Paddy fields double up as prawn cultivation areas. In June, farmers sow kagga rice seeds and in September contractors release prawn seeds into the wet fields. “In January, after the prawn harvest, contractors pay us for allowing them to farm on our land,” says Pai. Kamalakar earned Rs 25,000 this year from his 1.4 hectares. “After the prawn harvest we get leftover prawns as well. So, the field assures us food round the year,” says Gowri. But dismal market situation plays spoilsport.
No market, no support
“Our rice is coarse and does not fetch more than Rs 10 per kg,” says Ramachandra M Pattagar of Lukkeri village. In comparison, white and fine-grained rice fetches Rs 12 or more per kg. Many farmers, who also own dry land, give up kagga cultivation for white rice. Others get their rice polished to get a better price, he says.
“Kagga rice gets rejected in the market because people are not aware of its qualities. Government agencies make no effort to push it,” says G Krishna Prasad of non-profit Sahaja Samruddha, which is helping kagga farmers revive their tradition.
Many farmers have given it up for petty jobs in shops and other establishments and are content with the money they get just from prawn cultivation, says Pai.
With shrinking kagga fields, some groups imposed strict measures. Kagga cultivation processes, such as puddling and guarding the crop, require collective effort. “In our 165-ha paddy cluster, spread over Hollanagadde, Maasur and Lukkeri villages, we had to impose fine on farmers who were not cultivating their land. This was done to prevent paddy fields from falling into disuse,” says Pai.
The government has made no effort to repair bunds and gates, which maintain the water and salinity levels in the paddy fields. “These were last repaired by the Ramakrishna Hegde government in the early 1970s,” says Pai.
Hanumantha Pattagar of Lukkeri complains that the agriculture department does not provide them with kagga seeds. “The department asks us to adopt improved rice varieties, such as Suvarna and Sona Masuri, but these do not grow in brackish water,” he says.
In the recent years, many farmers have lost crops due to extreme weather conditions. As a consequence, they have seeds too. To help them, some farmer groups have set up seed banks and started marketing endeavours, but these are not sufficient. “If the government buys our rice for seed and provides it to farmers, both the seed and market problems can be solved,” says Pattagar. But government officials say there is no provision to support kagga farmers.
Government backs out
The agricultural department can only provide certified seeds produced by the Karnataka Seed Corporation or the agriculture university, says S V Hegde, assistant director of the agriculture department, Kumta. Regarding repair of bunds, he says kagga land is recorded as wetland and not as agricultural land in the revenue records, so it does not fall under the department’s jurisdiction.
The agriculture department and scientific institutions agree that kagga is an important germplasm and regard it as endangered. “Most salt-tolerant varieties we have are tolerant to calcium, magnesium, carbonates and bicarbonates.

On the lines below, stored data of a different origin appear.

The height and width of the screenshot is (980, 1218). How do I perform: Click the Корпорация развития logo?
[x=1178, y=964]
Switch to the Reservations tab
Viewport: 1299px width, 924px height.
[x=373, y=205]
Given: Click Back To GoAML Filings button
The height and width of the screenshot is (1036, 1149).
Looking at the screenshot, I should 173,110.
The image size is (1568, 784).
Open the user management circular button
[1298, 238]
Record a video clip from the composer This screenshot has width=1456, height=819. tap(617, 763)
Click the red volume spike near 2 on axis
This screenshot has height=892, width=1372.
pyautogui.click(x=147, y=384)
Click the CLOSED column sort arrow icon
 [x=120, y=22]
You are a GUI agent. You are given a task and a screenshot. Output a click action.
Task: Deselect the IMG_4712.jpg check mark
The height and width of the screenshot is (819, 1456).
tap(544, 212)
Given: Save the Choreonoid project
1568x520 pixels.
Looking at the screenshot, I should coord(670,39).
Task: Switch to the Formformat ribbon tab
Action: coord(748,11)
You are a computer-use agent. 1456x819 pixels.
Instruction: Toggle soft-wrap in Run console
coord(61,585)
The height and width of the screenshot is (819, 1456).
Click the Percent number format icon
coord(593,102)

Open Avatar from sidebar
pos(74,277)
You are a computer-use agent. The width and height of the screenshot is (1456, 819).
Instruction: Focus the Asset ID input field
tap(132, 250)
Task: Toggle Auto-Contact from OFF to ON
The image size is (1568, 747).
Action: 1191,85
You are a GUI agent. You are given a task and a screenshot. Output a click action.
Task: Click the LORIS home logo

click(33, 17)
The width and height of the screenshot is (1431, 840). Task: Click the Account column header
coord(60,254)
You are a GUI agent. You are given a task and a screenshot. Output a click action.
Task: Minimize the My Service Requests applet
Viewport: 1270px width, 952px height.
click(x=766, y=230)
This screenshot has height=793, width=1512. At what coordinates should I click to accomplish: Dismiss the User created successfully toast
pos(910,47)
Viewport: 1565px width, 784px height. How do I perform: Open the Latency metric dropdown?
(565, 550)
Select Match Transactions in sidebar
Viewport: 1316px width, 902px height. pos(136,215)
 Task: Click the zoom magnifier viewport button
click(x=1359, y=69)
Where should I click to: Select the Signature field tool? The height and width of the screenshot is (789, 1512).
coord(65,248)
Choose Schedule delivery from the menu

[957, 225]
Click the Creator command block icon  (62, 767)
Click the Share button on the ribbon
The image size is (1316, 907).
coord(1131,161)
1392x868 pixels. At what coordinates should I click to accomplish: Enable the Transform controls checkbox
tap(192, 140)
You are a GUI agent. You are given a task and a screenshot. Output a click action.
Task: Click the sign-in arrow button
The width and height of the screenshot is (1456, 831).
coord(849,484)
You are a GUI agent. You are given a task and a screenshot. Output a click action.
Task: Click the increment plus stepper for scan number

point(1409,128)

Only kagga is tolerant to sodium,” says G V Naik, scientist at the University of Agriculture, Kumta. Yet, they want to replace it with improved varieties.
“Its yield is 2,000 to 2,200 kg per ha compared to 45 to 50 per ha in improved varieties,” says Naik. “And the grain is suitable only for parboiled rice.” The university is trying to correct these lacunae in the seed.
This may prove harmful, say farmers. Use of improved varieties has already increased use of chemical fertilizers and pesticides. “The government refuses to acknowledge the crucial socio-ecological role it plays in protecting the community,” says Prasad. “It is an important support system”.
Sahaja is, therefore, demanding a change in government policy to protect indigenous rice varieties and their cultivars. “But despite our repeated pleas, we have not received any response,” says Prasad. Unless the government changes its iron-curtain attitude, the resilient rice variety, so uniquely suited to the ecosystem, may be lost forever.